> [Input records]
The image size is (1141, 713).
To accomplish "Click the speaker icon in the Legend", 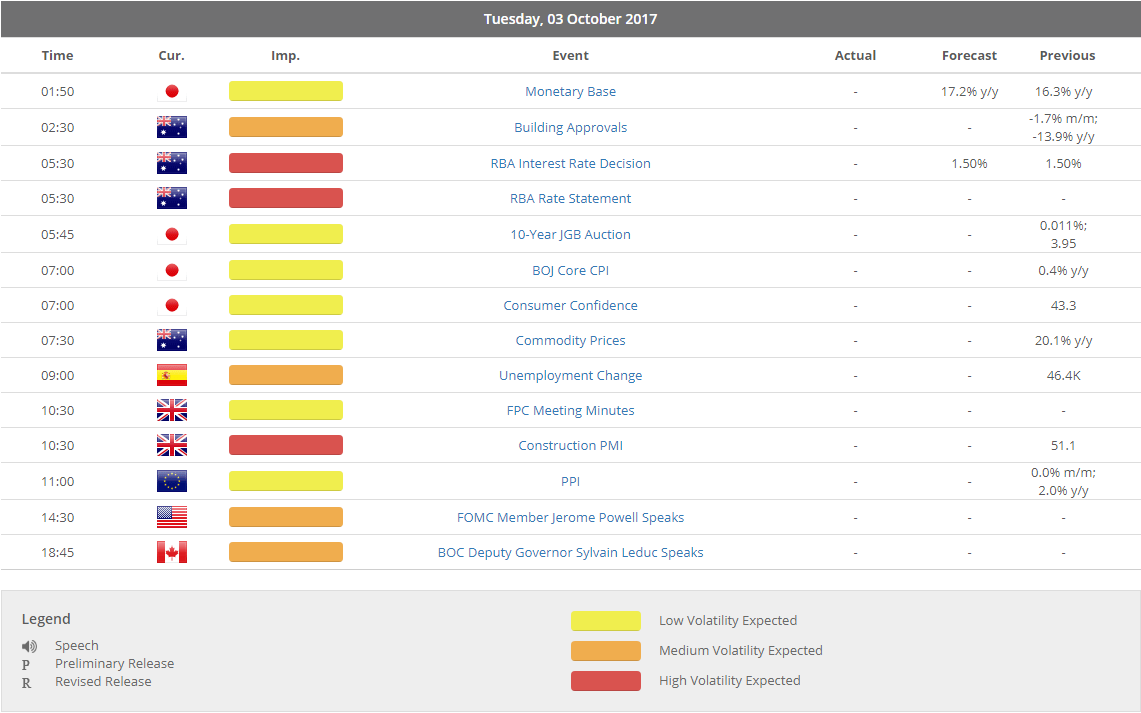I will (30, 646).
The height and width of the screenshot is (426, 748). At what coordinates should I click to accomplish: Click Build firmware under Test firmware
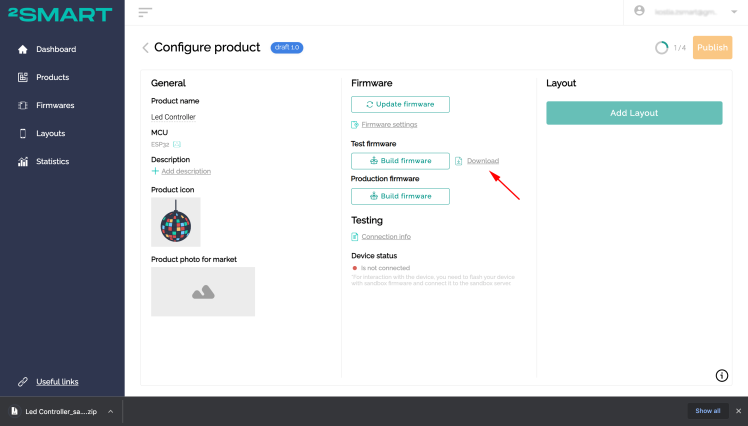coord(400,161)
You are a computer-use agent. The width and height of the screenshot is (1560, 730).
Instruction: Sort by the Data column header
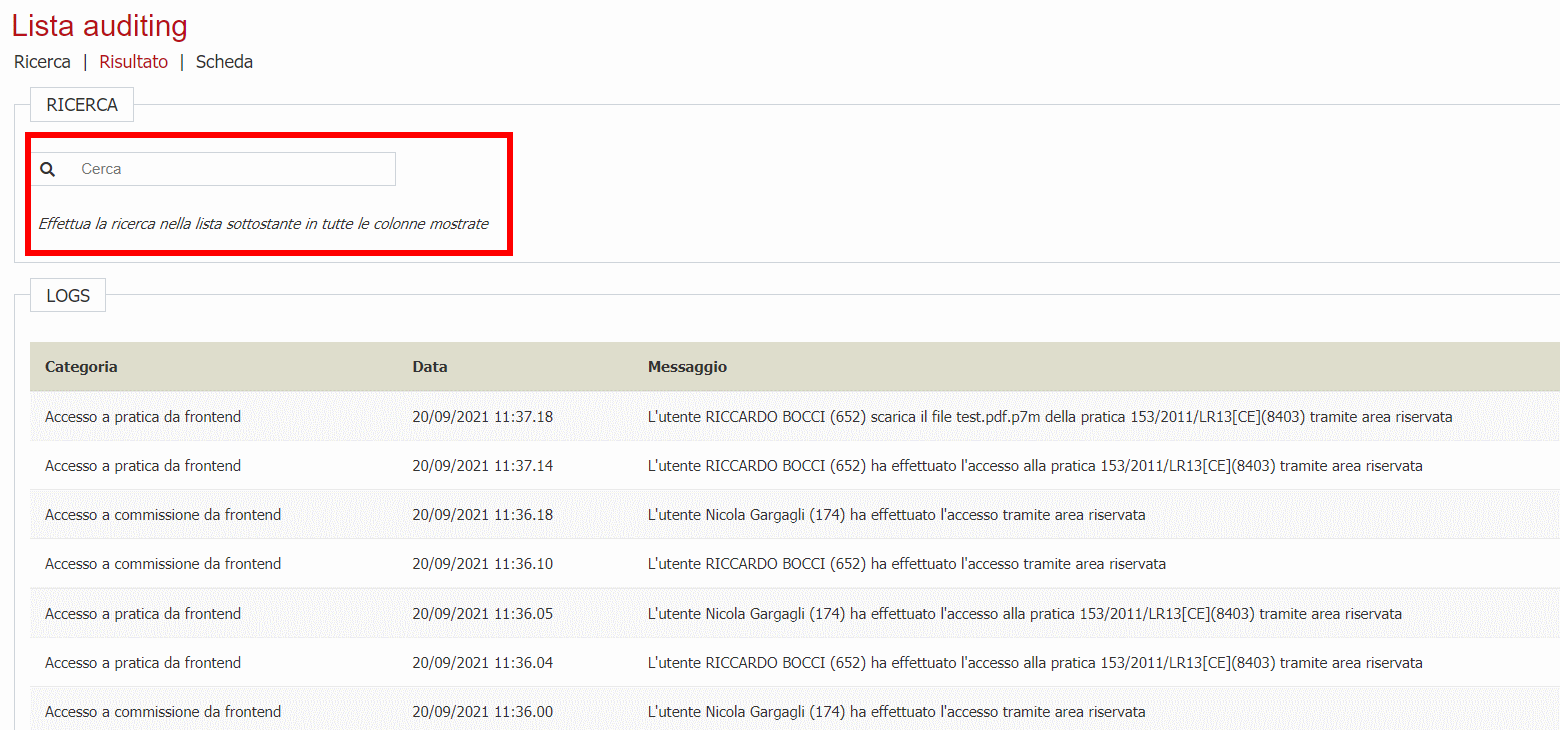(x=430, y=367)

--

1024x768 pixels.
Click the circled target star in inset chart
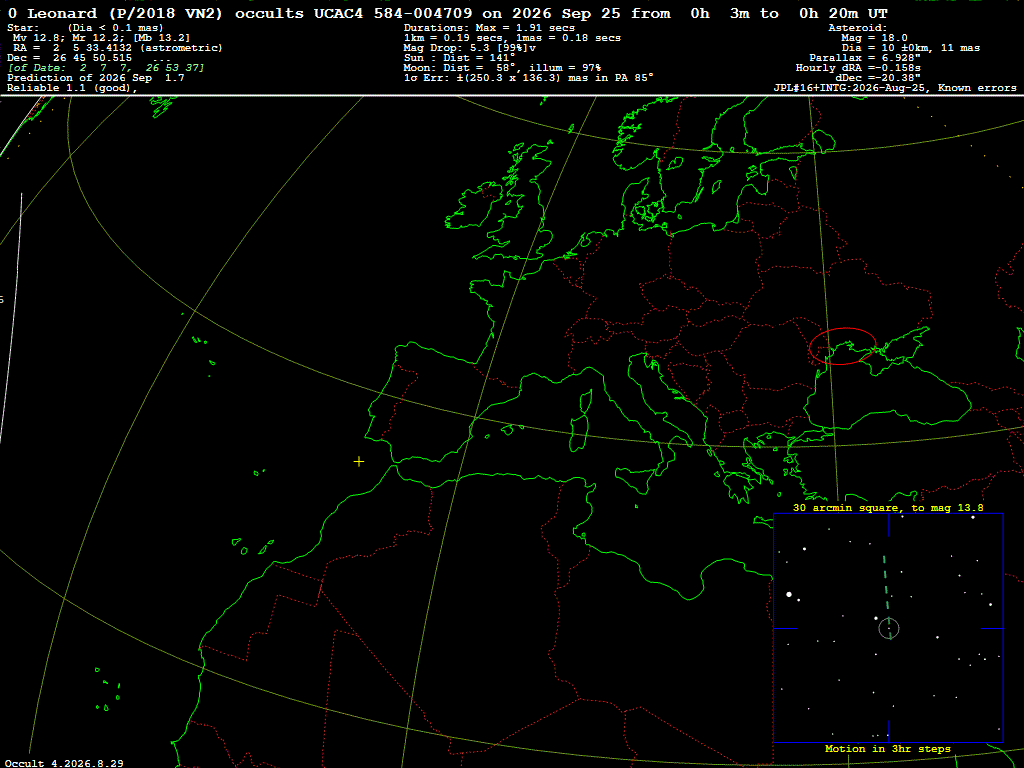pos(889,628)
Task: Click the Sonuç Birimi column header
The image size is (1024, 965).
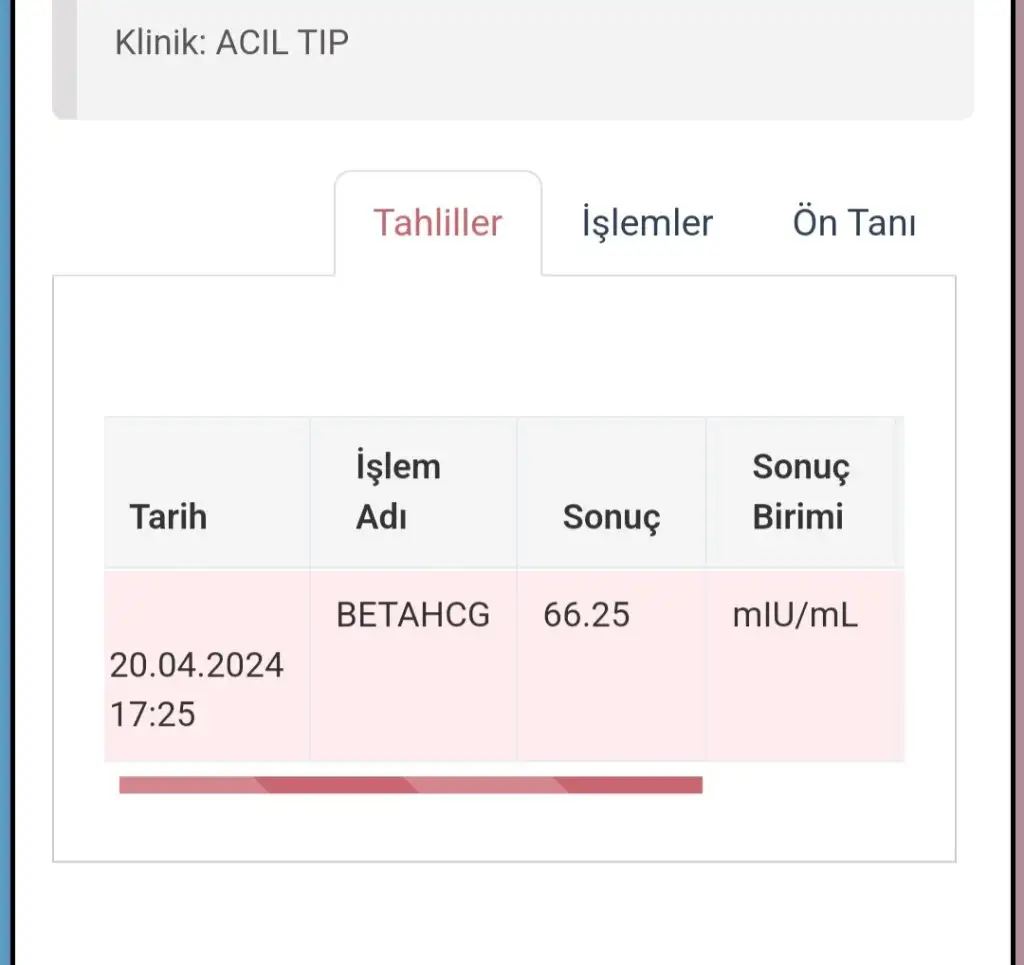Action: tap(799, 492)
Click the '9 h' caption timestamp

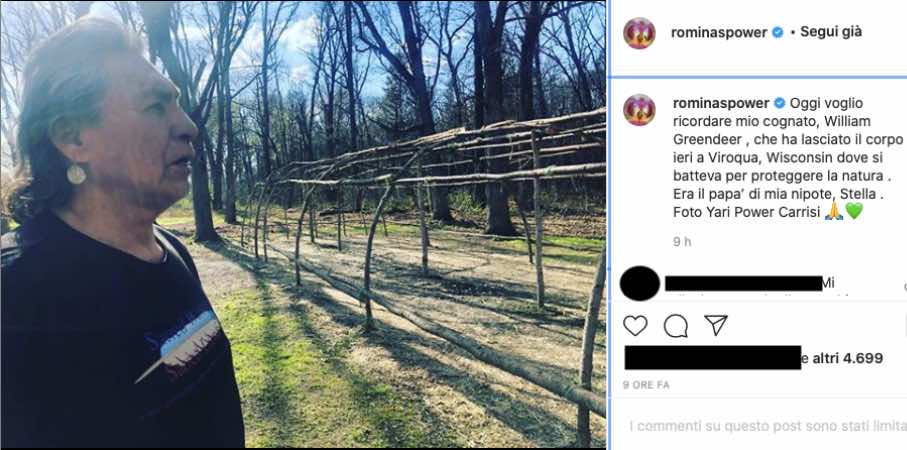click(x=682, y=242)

> [Aim of the exercise] Starting with the line that contains "You are a computer-use" and going on through the line that contains "(x=430, y=367)", rewrite the entries with "column header" changed to "column heading" and everything else left as it is. Leave the pictures out of your answer.

> [Solution to this task]
You are a computer-use agent. The width and height of the screenshot is (1560, 730).
Instruction: Sort by the Data column heading
(x=430, y=367)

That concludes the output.